ABSTRACT: Background and study aims
Colorectal cancer is the third most common cancer in men and the second in women, accounting for 10% of all cancers worldwide. It ranks second in terms of cancer-related deaths, just behind lung cancer. In certain European member states, a home-based screening test searching for occult blood in a stool sample has been in operation in recent years for people aged 50 years and over. Although this method is simple to perform, it only detects the already symptomatic stage of the disease. Therefore, although more invasive, colonoscopy remains the most reliable method of screening for colorectal cancer, as it enables polyps and other lesions to be visualized and removed using an endoscope with a camera. The risk of colorectal cancer following colonoscopy has been shown to be reduced by 70-90%. Early detection and removal of a pre-cancerous polyp prevents its progression to a tumor. In this way, colonoscopy saves many lives. Nevertheless, although colorectal cancer is now considered an easily preventable disease thanks to screening, long waiting and preparation times for colonoscopy prevent the implementation of large-scale screening for systematic surveillance and follow-up. Since the 1990s, there has been a gradual increase in the rate of colorectal cancer in adults under the age of 50. Although the reasons for this are still unknown, it has been suggested that environmental and behavioral changes influencing the microbiome (gut bacteria) are at the root of colorectal cancer in people under 50. The need to develop a large-scale, inexpensive, and non-invasive method of early detection of colorectal cancer is therefore urgent.
This study aims to develop a routine blood test accessible to all ages in order to identify people who would not otherwise be screened according to current European or national guidelines. The previous part of the DIOPTRA project would have identified in around 200 participants a protein group whose quantity varies during a precancerous stage of colon cancer. By quantifying this group of proteins, this blood test will be able to identify those citizens who absolutely should undergo further screening by colonoscopy. To validate this method, participants are invited to give a blood sample during their colonoscopy visit to the gastroenterology department. Once validated, this blood test has many advantages: it is almost non-invasive, inexpensive and could be well accepted by most of the population. As a result, DIOPTRA is positioning itself in the increasingly personalized medicine of the future, capable of adapting to the particularities of each individual.
Other aims:
1. In addition to an early detection method for colon cancer, numerous scientific studies have identified parameters called risk factors which could be associated with the development of colorectal cancer, and their importance is not negligible. Suggestions for daily habits can be generated from these risk factors and may be very useful in the prevention of colorectal cancer.
2. Another aim of the study is to validate some of the risk factors identified in the previous part of the project. The DIOPTRA application would be created to help collect information, offer up-to-date personalized suggestions and raise awareness of early detection of colorectal cancer.

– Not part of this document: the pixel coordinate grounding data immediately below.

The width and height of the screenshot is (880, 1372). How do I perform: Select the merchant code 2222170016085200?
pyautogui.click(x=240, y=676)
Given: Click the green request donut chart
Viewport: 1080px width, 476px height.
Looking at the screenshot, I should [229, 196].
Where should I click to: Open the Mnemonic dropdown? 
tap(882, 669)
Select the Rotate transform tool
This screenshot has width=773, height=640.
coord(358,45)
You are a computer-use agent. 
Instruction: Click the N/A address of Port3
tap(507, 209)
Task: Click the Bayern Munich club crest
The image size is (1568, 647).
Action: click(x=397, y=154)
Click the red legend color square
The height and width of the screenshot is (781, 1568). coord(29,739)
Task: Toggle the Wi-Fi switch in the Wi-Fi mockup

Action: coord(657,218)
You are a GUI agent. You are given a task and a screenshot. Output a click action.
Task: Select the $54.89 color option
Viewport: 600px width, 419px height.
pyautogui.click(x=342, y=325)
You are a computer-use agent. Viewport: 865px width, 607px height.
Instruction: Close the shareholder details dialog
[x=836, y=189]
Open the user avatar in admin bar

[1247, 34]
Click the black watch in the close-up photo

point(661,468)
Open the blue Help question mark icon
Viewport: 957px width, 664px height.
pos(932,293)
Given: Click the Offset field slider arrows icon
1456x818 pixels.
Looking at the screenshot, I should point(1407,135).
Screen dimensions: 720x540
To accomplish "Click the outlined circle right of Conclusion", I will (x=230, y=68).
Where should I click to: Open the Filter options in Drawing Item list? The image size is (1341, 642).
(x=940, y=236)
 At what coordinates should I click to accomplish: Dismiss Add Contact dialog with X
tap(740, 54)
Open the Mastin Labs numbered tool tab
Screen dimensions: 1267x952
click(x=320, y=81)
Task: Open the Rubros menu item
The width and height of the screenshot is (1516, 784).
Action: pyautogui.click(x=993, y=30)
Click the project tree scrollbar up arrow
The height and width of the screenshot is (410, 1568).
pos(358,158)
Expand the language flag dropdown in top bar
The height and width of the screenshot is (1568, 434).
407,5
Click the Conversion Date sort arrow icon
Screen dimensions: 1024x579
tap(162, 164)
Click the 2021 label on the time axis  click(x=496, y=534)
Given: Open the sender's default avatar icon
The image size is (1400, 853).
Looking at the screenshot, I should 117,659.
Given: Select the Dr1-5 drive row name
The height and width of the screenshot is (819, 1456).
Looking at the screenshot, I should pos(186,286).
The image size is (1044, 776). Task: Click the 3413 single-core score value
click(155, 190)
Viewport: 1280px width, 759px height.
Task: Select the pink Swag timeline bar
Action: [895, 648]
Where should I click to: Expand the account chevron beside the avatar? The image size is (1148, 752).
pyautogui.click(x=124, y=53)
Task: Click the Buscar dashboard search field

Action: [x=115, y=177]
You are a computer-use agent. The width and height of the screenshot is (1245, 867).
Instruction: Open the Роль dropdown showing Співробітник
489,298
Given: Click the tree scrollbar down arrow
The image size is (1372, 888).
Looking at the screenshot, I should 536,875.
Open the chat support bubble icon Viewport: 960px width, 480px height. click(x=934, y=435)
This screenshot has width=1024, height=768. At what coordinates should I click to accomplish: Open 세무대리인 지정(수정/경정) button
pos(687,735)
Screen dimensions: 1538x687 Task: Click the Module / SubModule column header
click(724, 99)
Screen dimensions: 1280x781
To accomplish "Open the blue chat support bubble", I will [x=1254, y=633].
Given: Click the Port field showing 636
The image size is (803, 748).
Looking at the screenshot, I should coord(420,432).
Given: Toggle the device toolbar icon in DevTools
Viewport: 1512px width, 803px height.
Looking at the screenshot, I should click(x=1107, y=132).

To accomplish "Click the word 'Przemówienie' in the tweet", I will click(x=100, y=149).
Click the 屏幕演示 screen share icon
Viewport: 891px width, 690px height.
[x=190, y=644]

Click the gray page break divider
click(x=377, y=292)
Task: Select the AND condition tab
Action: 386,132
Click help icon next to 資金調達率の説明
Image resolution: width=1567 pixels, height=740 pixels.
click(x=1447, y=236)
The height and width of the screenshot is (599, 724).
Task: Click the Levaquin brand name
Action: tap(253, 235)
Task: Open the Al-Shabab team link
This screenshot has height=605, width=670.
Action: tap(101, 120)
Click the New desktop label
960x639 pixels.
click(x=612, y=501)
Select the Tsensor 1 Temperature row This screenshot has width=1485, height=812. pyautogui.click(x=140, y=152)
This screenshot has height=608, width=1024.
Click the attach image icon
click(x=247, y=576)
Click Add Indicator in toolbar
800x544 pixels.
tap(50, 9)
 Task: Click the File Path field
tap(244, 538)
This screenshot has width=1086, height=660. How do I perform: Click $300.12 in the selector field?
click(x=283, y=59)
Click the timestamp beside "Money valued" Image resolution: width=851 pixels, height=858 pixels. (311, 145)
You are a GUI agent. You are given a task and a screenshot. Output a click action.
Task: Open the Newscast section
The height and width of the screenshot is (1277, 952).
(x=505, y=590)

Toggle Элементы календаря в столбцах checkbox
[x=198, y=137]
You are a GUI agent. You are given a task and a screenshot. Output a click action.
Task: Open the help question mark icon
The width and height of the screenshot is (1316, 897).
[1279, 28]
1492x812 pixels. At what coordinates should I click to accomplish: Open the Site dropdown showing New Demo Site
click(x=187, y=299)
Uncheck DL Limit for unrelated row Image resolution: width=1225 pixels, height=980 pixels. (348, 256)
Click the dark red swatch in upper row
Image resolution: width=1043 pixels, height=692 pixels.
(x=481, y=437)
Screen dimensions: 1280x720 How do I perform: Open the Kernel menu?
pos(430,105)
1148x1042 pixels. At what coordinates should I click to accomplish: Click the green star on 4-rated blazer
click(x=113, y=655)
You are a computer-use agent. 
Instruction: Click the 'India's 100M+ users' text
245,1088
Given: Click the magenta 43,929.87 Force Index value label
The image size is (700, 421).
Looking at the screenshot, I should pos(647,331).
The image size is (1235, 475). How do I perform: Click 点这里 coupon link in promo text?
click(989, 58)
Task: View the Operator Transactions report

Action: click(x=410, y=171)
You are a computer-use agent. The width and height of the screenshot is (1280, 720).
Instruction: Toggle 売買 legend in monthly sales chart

3. The findings and the final DIOPTRA solution will be the subject of a study of healthcare performance indicators in view of widening screening eligibility thanks to an effective, minimally invasive and financially affordable method.
Who can participate?
Individuals between 18 and 80 years old who visit the clinical sites for a colonoscopy
What does the study involve?
According to each clinical site’s standards and pre-existing practice, enrolled individuals will undergo a screening colonoscopy, while blood will be collected via a minimally invasive method (before the colonoscopy) for the purposes of the study. All biological data will be used for protein-based analysis, allowing the construction of preliminary decision algorithms and AI analysis models.